If you don't mind storing the prime numbers in an array during the calculation, you could print them all out at the end, and speed up the overall process as well. No reason to check if a number is divisible by 10 when you've already seen that it isn't divisible by 2 and 5, etc.
So store all the prime numbers you have discovered in an array, and check the next integer only with the entries in the array, and only those less than or equal to the square root of the integer you're checking.
Here is a really efficient way to check if a number is prime. I took this out of my program that is currently running to see how many prime numbers are in a googol.
Btw, I'm also trying to find someone to make this more efficient.
#include "stdafx.h"
#include <math.h>
#include <iostream>
usingnamespace std;
usingnamespace System;
int IS_prime(double num); // Returns '0' if its prime, and a '1' if its not prime.
int IS_prime(double num)
{
int isprime = 0;
for(int i = 2; i <= sqrt(num); i += 2)
{
if(i % 2 == 0)
i++;
if((int(num)% i) == 0)
{
isprime = 1;
break;
}
}
return isprime;
}
First of all, I would not define a function to check a floating-point number whether it is a prime, as a prime is always an integer.

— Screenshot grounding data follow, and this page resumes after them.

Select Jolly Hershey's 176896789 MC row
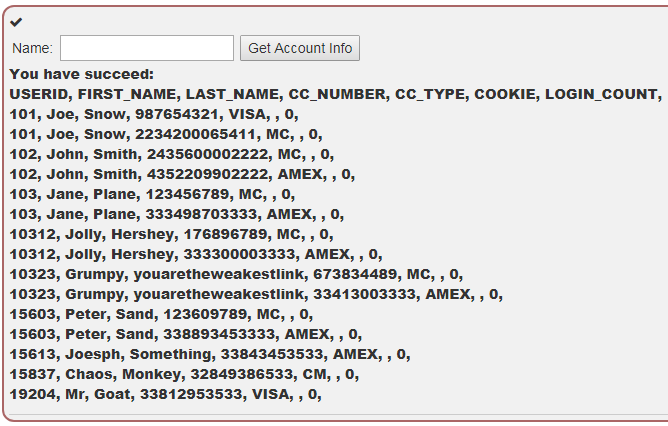 point(172,234)
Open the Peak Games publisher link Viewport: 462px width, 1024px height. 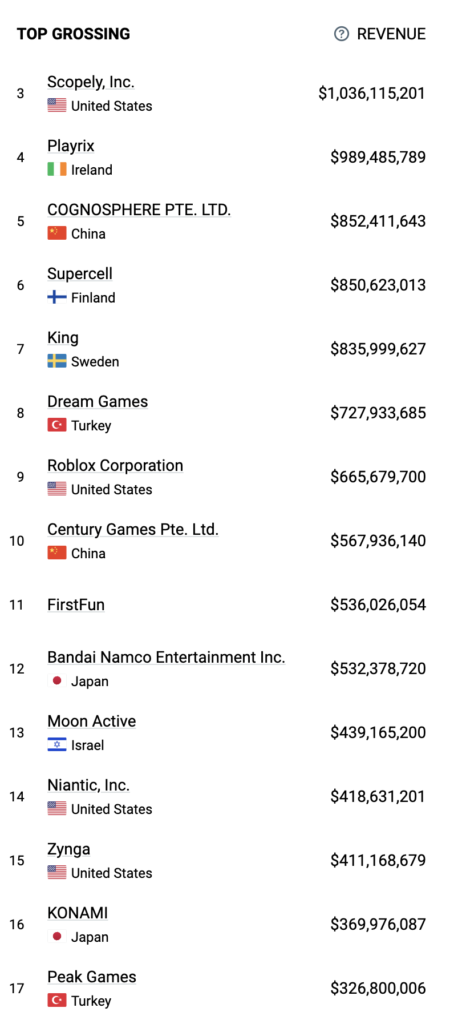(91, 977)
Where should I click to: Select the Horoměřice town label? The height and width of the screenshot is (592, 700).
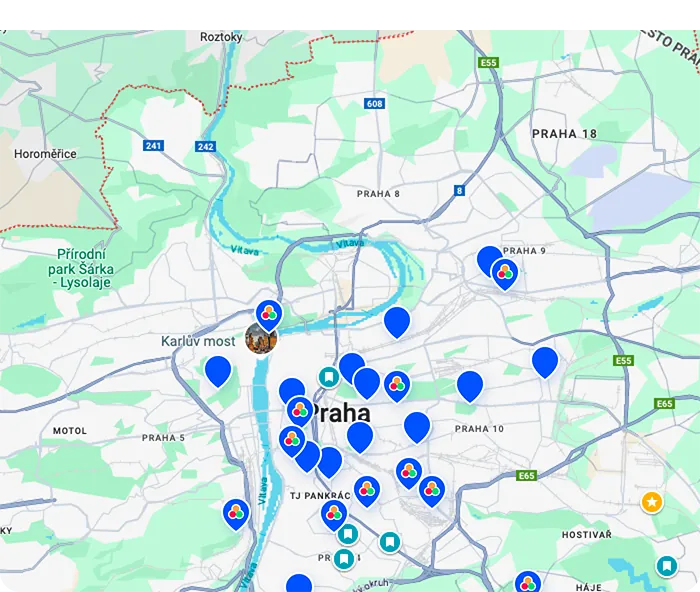tap(45, 154)

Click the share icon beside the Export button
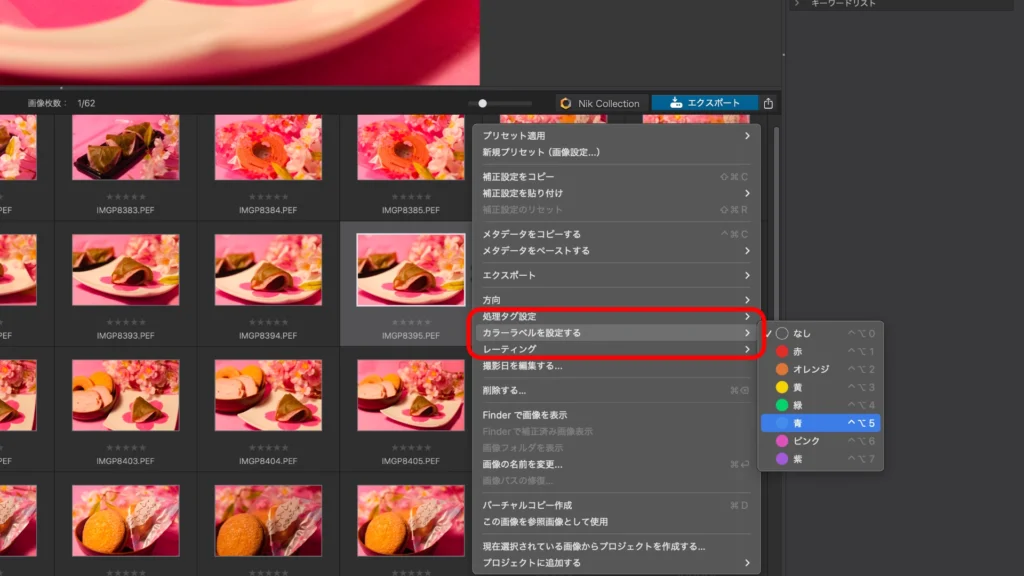[768, 103]
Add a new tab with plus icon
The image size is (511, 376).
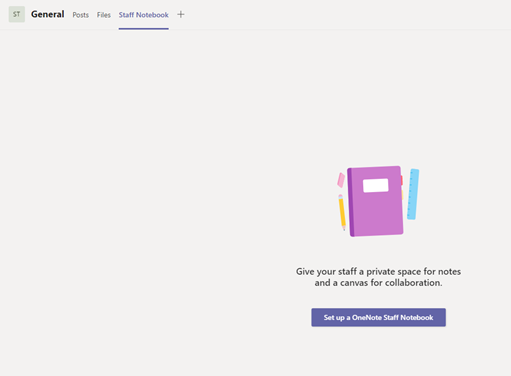point(181,14)
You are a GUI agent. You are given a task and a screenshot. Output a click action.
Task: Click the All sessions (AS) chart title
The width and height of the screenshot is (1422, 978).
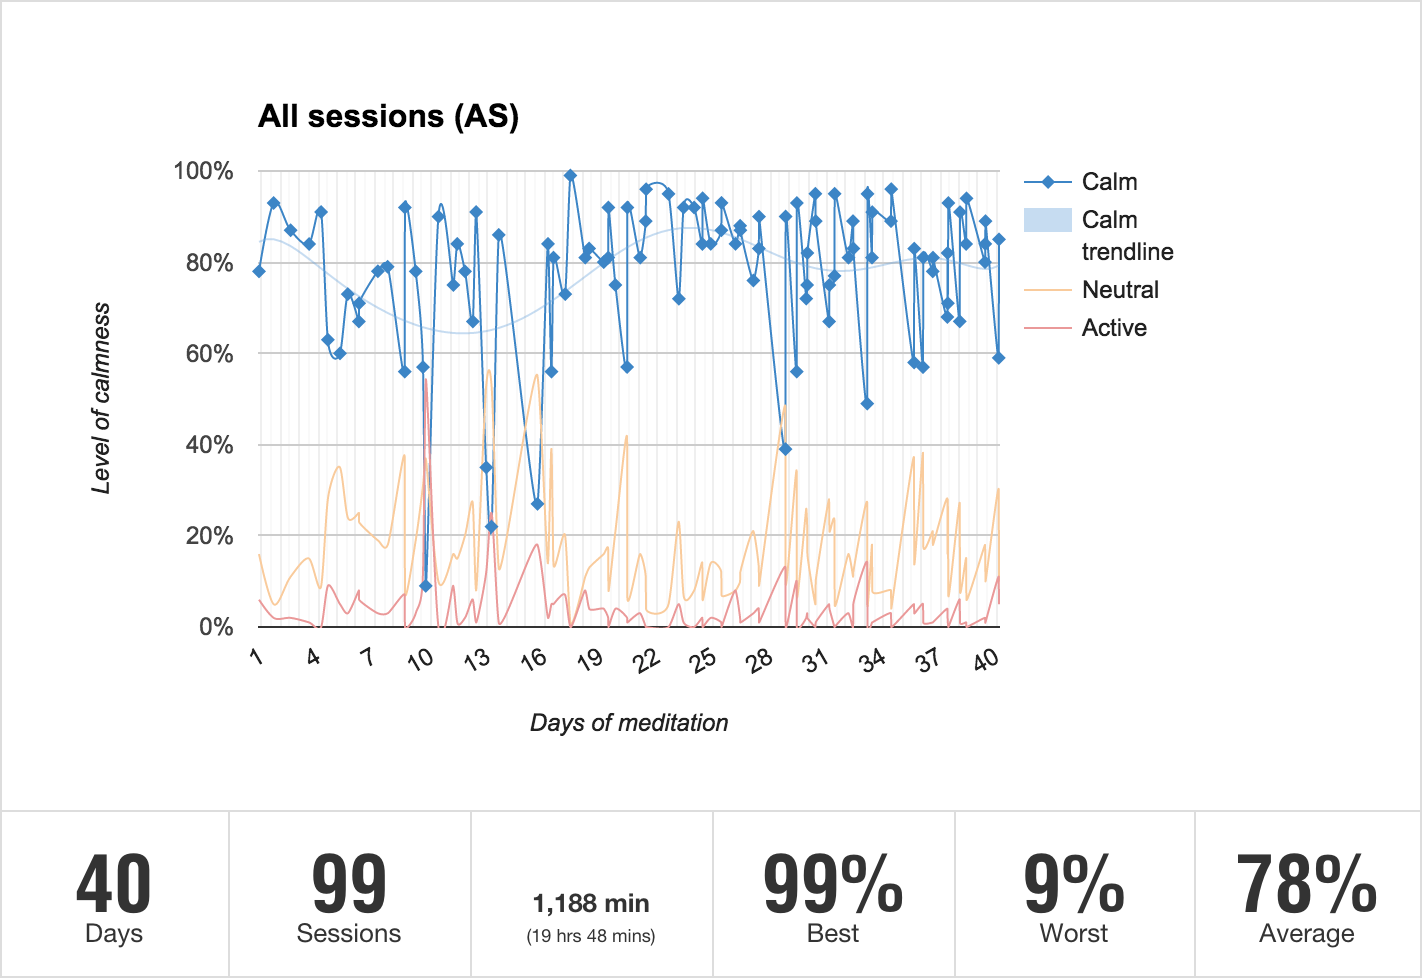click(x=388, y=116)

Next, I would not use down-casting for double number to int number as it would lose the actual value.
And finally, your progam is not right. Check it out with inputting a value 1234567890 which your program states is a prime number
Doom:
Here the most efficient (I could come up with) way of checking a prime number.
#include <iostream>
using namespace std;
//using namespace system;
int isPrime(long num) // Returns 1 (true) if its prime, or 0 (false) if not
{
if (num < 2) // 1 is not a prime number
return 0;
// if it is > 2 and an even number, then it definitely is not a prime
if (num > 2 && (num % 2) == 0)
return 0;
//considering the fact all can be divided by 1 and itself,
//start checking if there is any other divisor, if found one then no need to continue, it is not a prime
for(int i = 2; i < num; i++ )
{
cout << " divisor: " << i << endl;
if ( (num % i) == 0) // if it is divisible by i
{
// a divisor other than 1 and the number itself
return 0; // no need for further checking
}
}
return 1; // if all hurdles/checks are crossed, heyyyy, its a prime
}
int main()
{
int num;
do {
cout << " enter a number (0 to stop) " << endl;
cin >> num;
if (num) {
if (isPrime(num))
cout << num << " is a prime numebr " << endl;
else
cout << num << " is NOT a prime numebr " << endl;
}
} while (num > 0);
return 0;
}
This one loops utmost 9 times to check if any given number is a prime.
Any number should come out with a divisor 1 to 9 (I guess any number).
Hence the maximum number of iterations it takes to check if given number is a prime, is 9 times.
I guess that is most efficient and quickest loop to check.
#include<iostream>
#include<cstdlib>
usingnamespace std;
int main(){
int num, numprimes = 1;
int *primes,*temp; // i'm not sure if temp will be necessary to prevent memory leaks maybe someone could tell me
bool prime;
primes = (int*)malloc(1*sizeof(int));
primes[0] = 2;
cout << "Please enter a positive integer" << endl;
cin >> num;
for(int i = 3; i <= num; i++){
prime = true;
for(int n = 0; n < numprimes; n++){
if(i % primes[n] == 0){ /* if it is divisible by a compound number, then it was definitely divisible by a lesser prime.
why bother with compounds? */
prime = false;
break; // this might also speed things up
}
}
if(prime){
cout << i << " is prime" << endl;
temp = (int*)realloc(primes,(++numprimes)*sizeof(int));
if(temp != primes) free(primes);
primes = temp;
primes[numprimes-1] = i;
}
}
return 0;
}
This one might take longer to find all the primes below the input for smaller inputs, but for greater inputs, it will be much faster. For really large numbers you might want to write them to a file. If you think this is fast enough, as i do, then you may leave out the bit about square roots; sqrt() itself isn't so fast a function. But then, for REALLY large numbers, it may be useful.